## BEGIN

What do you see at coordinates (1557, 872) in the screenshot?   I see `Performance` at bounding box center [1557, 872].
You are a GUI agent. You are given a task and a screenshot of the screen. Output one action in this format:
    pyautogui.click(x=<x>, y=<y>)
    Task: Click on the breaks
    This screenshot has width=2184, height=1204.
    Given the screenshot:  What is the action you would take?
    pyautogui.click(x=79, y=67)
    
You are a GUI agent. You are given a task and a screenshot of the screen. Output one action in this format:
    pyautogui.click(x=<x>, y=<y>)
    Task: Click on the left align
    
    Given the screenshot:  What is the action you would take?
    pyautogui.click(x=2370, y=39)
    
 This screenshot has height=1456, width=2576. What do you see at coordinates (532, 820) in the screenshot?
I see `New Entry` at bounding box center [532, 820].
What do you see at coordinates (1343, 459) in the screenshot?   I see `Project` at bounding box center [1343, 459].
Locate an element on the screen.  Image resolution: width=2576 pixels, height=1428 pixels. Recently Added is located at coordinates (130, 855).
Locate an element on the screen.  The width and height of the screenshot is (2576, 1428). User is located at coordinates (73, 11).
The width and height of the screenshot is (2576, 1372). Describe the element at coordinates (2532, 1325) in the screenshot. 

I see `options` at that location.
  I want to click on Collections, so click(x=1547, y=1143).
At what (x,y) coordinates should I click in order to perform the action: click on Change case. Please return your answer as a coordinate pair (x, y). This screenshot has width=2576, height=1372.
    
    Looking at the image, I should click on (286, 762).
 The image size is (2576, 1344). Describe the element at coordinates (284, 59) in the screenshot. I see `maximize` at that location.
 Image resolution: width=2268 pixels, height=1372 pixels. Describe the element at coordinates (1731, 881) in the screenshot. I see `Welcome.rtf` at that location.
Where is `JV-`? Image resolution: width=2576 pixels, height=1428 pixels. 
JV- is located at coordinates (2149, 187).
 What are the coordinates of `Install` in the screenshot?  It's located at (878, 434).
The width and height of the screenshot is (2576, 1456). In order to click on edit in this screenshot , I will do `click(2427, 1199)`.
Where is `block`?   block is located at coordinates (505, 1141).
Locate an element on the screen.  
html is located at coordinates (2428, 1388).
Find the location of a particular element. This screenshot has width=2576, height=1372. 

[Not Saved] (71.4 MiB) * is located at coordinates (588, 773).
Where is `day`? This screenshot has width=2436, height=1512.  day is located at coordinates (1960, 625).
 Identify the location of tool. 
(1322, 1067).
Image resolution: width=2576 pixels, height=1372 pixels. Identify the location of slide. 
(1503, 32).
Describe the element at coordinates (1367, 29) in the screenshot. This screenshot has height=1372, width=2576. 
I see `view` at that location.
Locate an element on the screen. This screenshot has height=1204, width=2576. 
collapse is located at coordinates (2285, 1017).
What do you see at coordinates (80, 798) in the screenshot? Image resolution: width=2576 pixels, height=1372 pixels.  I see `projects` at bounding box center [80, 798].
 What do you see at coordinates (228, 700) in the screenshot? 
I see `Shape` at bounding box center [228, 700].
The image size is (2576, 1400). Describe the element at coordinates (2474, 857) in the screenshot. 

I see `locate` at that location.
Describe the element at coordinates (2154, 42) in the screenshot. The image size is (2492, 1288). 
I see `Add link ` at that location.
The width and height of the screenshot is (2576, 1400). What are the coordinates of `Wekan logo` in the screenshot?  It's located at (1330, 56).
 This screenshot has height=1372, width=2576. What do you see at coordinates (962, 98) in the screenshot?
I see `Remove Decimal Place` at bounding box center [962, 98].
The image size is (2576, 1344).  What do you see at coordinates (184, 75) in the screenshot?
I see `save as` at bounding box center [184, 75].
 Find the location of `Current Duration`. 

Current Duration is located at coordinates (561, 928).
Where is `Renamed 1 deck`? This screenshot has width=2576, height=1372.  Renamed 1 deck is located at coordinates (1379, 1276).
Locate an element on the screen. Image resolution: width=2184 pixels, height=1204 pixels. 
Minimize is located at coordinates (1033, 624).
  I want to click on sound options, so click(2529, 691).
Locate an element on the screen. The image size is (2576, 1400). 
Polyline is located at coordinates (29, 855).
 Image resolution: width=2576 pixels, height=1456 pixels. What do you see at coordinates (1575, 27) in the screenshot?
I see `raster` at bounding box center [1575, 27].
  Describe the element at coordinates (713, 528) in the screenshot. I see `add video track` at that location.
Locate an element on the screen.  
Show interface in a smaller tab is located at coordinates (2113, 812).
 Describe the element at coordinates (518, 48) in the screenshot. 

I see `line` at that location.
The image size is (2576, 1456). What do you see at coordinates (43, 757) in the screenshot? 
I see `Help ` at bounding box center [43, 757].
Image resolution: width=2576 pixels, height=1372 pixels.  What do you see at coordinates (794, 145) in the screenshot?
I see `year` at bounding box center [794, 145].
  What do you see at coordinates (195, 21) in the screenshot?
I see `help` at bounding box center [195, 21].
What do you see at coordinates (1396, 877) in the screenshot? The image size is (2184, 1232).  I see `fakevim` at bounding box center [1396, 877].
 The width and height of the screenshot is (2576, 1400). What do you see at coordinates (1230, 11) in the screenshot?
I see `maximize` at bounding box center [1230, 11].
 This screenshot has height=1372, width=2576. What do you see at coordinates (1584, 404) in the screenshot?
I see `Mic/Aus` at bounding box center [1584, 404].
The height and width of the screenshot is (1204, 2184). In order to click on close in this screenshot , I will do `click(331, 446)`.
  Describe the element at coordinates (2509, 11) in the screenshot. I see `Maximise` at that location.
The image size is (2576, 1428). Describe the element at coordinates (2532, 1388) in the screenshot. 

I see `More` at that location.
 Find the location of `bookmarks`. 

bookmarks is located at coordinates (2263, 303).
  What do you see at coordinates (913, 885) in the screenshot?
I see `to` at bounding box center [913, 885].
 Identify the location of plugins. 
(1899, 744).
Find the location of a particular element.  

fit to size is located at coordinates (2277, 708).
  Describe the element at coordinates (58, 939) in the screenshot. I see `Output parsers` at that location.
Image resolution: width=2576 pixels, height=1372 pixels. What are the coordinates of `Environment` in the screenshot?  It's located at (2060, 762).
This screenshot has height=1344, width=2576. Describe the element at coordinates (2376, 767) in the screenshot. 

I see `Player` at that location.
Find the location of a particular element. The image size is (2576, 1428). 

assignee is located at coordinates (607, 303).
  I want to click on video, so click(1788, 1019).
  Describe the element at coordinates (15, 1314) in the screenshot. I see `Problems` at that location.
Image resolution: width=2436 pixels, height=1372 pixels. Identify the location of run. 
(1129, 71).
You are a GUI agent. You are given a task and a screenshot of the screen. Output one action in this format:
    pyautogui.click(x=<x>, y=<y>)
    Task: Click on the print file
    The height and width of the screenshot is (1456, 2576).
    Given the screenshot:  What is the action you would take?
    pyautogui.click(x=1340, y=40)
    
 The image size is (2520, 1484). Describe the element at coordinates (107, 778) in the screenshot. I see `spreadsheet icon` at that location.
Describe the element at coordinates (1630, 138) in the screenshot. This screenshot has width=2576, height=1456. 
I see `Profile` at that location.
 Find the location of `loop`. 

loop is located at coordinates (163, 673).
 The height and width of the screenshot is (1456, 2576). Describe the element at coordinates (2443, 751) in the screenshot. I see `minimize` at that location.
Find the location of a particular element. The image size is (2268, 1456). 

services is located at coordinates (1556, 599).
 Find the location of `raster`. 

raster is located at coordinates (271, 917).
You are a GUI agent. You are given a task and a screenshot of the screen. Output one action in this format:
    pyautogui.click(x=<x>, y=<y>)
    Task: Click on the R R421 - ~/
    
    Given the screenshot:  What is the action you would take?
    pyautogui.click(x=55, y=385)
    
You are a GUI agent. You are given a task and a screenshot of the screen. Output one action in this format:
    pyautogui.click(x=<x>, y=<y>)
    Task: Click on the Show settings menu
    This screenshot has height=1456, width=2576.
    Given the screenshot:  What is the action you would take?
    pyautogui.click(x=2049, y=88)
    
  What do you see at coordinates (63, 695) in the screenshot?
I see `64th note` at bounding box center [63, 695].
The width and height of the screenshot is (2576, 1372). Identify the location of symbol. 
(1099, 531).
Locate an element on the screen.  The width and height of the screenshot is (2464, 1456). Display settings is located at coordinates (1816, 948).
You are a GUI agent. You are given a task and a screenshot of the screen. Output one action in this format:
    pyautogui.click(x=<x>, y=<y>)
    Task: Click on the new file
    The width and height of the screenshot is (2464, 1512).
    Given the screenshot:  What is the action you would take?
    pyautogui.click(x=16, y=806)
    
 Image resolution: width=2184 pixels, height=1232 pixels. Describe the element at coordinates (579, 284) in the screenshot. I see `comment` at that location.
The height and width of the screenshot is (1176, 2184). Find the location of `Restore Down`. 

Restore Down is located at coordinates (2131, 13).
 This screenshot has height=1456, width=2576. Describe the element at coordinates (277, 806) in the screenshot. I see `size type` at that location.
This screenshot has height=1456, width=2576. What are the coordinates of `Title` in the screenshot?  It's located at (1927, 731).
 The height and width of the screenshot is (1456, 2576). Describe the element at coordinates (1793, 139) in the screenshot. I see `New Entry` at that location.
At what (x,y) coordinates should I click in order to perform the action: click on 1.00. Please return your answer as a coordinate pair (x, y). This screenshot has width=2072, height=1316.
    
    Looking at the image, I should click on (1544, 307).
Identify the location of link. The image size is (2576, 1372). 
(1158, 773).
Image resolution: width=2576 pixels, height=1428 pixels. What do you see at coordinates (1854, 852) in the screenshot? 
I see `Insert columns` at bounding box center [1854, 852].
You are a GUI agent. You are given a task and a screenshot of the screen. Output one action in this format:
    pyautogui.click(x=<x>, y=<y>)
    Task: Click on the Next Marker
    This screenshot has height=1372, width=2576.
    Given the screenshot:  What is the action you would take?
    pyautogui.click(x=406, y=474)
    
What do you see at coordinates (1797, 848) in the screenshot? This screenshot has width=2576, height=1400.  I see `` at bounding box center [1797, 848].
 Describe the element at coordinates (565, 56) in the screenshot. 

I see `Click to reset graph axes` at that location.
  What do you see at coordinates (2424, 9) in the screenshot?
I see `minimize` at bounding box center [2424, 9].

## END

▶ Task requirements
Please write out the records unchanged, starting at the line that contains "coordinates (73, 11)." and ending with the line that contains "I want to click on Collections, so".

▶ Output below
Locate an element on the screen.  The width and height of the screenshot is (2576, 1428). User is located at coordinates (73, 11).
The width and height of the screenshot is (2576, 1372). Describe the element at coordinates (2532, 1325) in the screenshot. 

I see `options` at that location.
  I want to click on Collections, so click(x=1547, y=1143).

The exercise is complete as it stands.